Please transcribe exactly the line that holds "Select Accounts in the Available column" and all lines that follow it to the end of the records below, omitting any pictures.

####################

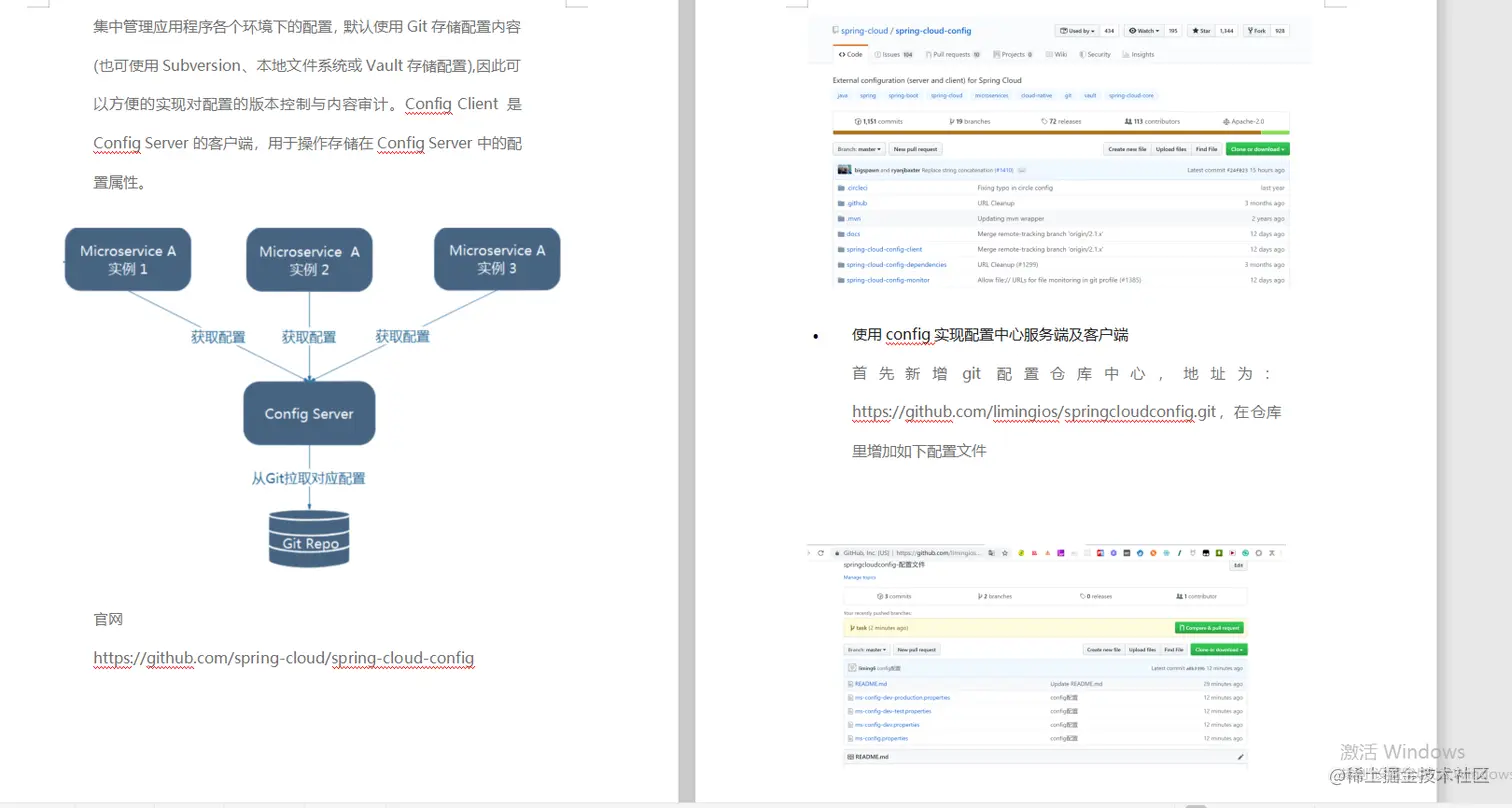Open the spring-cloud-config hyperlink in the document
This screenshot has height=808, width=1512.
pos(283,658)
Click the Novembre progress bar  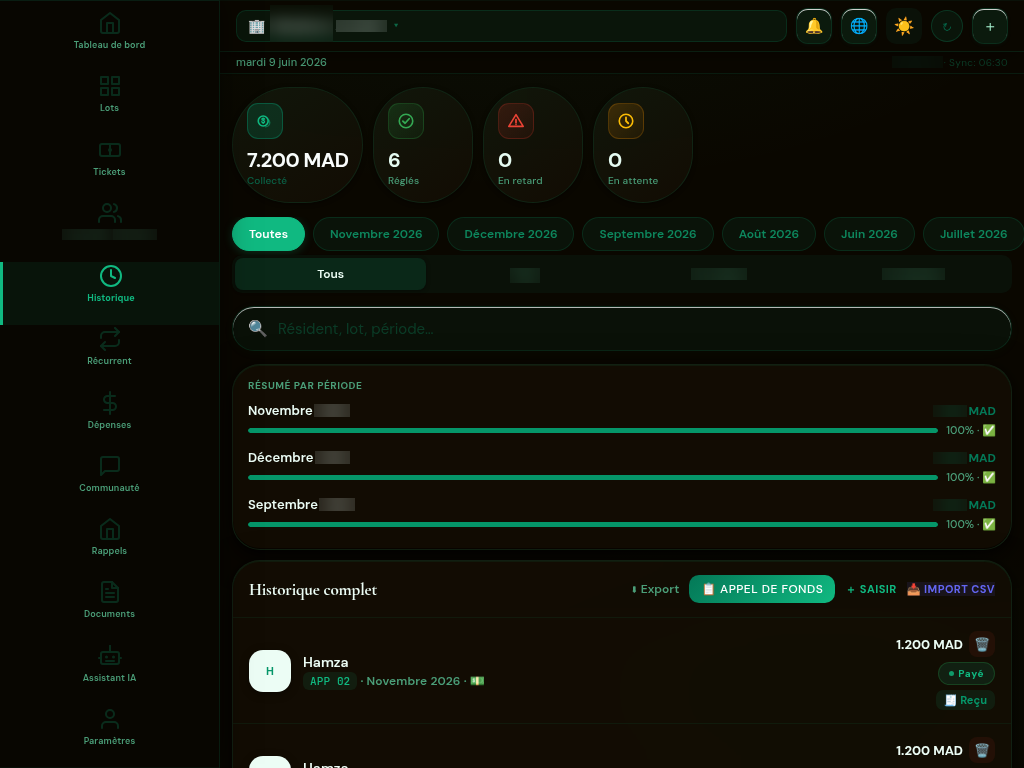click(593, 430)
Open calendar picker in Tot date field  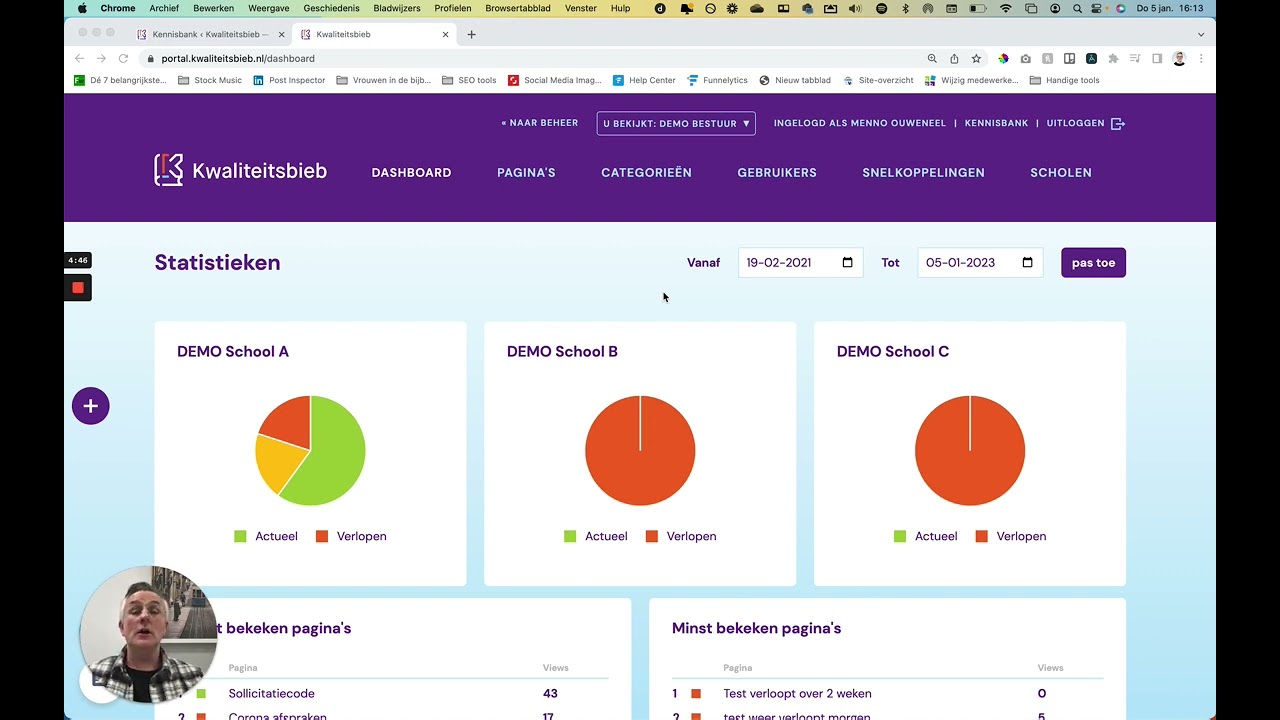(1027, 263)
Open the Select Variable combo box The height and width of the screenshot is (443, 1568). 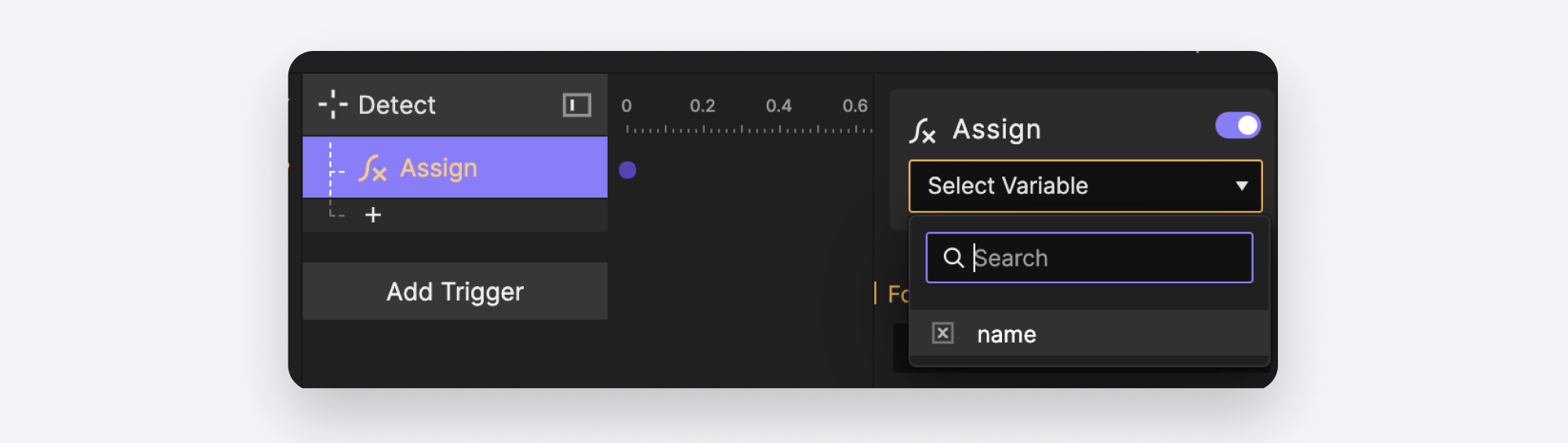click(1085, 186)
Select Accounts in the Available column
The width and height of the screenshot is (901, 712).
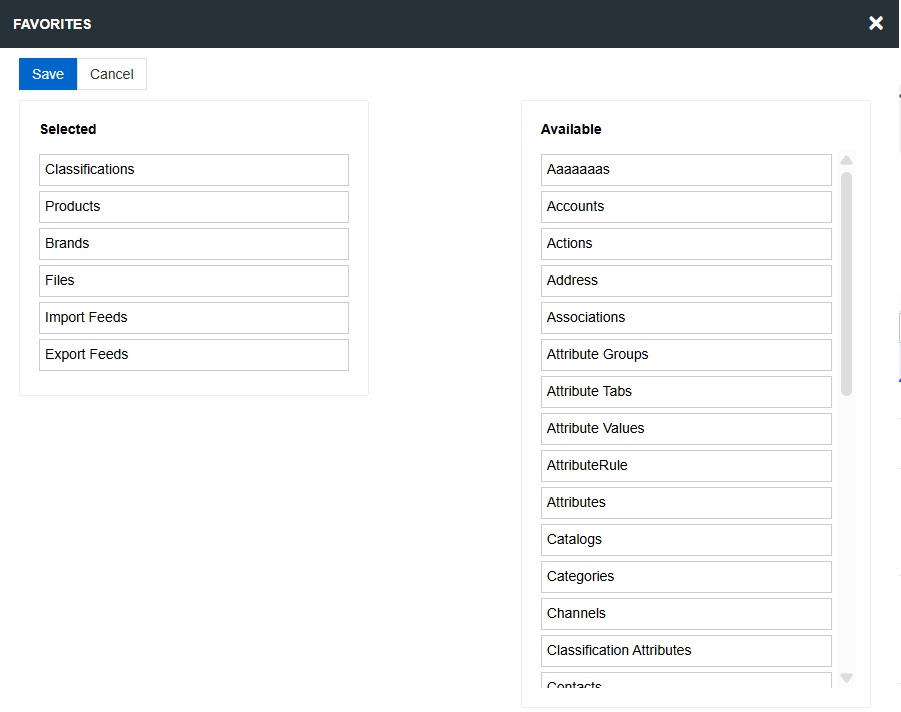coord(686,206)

####################

TASK RESPONSE =
Select Accounts in the Available column
The width and height of the screenshot is (901, 712).
coord(686,206)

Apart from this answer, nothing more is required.